PROBLEMS TO WORK ON.
1. From the Ratfor mailing-list post, list every entry in its platform list that ends with the word "Machines".
2. Reproduce everything in the Ratfor mailing-list post from "Henry Bent henry.r.bent" down to "seemed most straightforward.", swapping "tools" for "utilities".
3. Answer these questions from the Ratfor mailing-list post, one per line:
(a) In which program is the writer working on getting the tools running?
(b) Which college library's stacks did the writer avoid trawling through?
(c) On what kind of local machine does the writer plan to bring up the tools?

EXCERPTED PASSAGE.
+ + + + + + +

[TUHS] Ratfor revived!

Henry Bent henry.r.bent at gmail.com
Thu Dec 2 15:44:33 AEST 2021


Thank you, Clem.  I am working on getting the tools running in DOSBox,
which seemed most straightforward.

The Byte article (the scan of which I am very grateful for; not having to
go trawling through the stacks at the Oberlin College library is always a
plus) claims that the tools have been implemented on:

ACOS
Amdahl
Apollo
AN/UYK
Burroughs
CDC
Cray
Data General
DEC
FACOM
GEC
HP
HITAC
Honeywell
IBM
Intel
Interdata
Modcomp
Multics
NCR
Perkin-Elmer
Prime
Rolm
SEL
Tandem
Univac
Wang
Xerox
CP/M Machines
MS/DOS Machines
UNIX Machines

Which is quite the list; I've never even heard of a few of those!  Based on
the files in the UNIX Archive, am I to assume that most of those ports took
advantage of a native Pascal compiler?  That's how I'm planning to bring
the tools up on my local RT-11 machine.

+ + + + + + +

ENTRIES.
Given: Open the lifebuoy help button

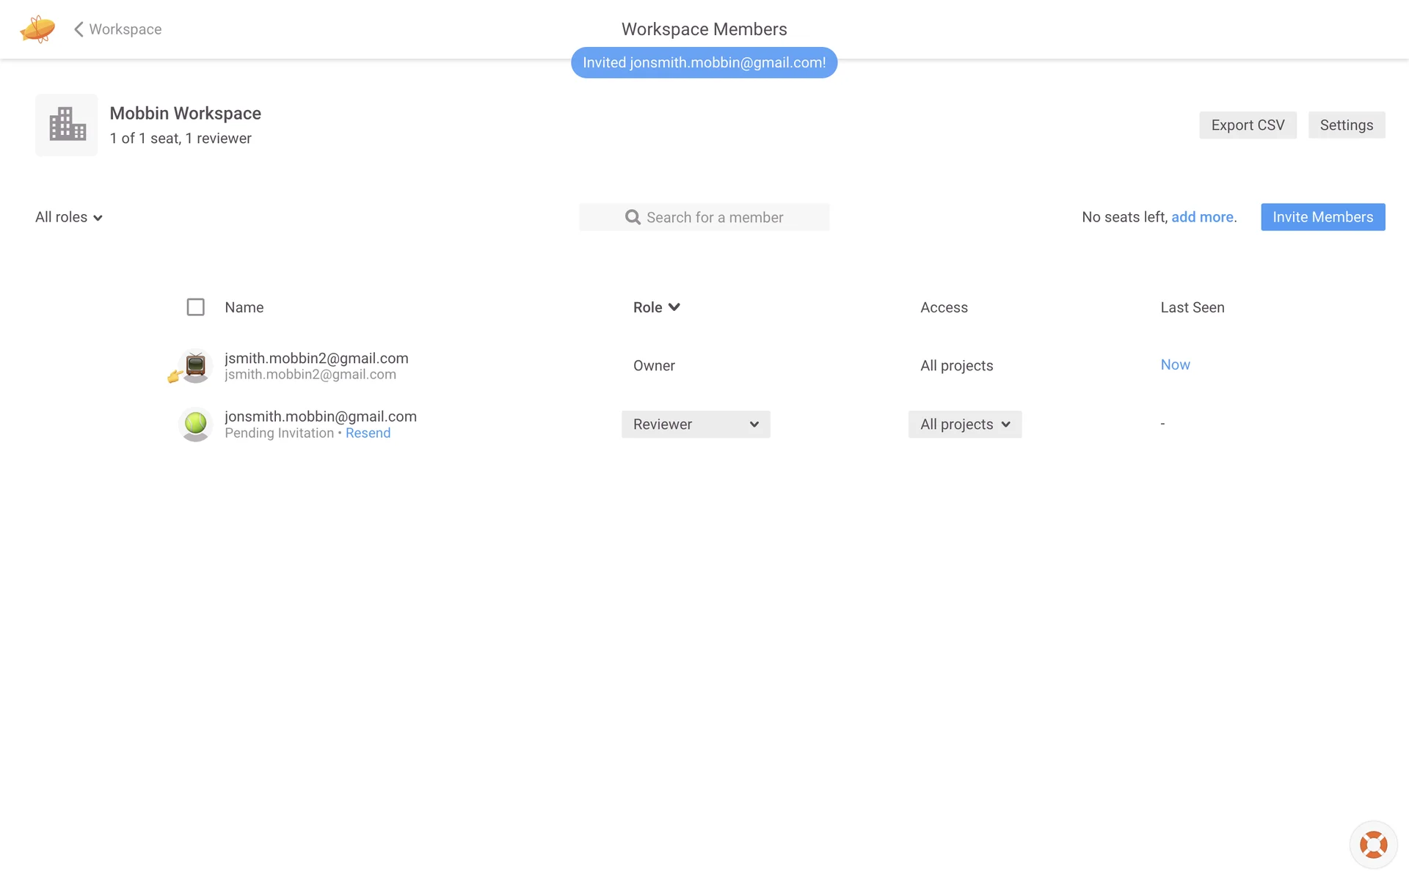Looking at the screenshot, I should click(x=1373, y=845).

+ + + + + + +

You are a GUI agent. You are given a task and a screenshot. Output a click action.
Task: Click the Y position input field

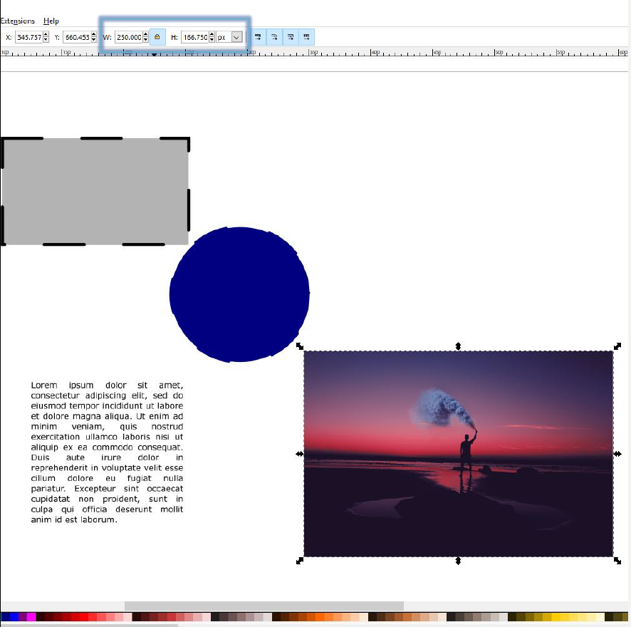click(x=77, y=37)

+ + + + + + +

SOLUTIONS BELOW.
1.
CP/M Machines
MS/DOS Machines
UNIX Machines

2.
Henry Bent henry.r.bent at gmail.com
Thu Dec 2 15:44:33 AEST 2021


Thank you, Clem.  I am working on getting the utilities running in DOSBox,
which seemed most straightforward.

3.
(a) DOSBox
(b) The Oberlin College library
(c) An RT-11 machine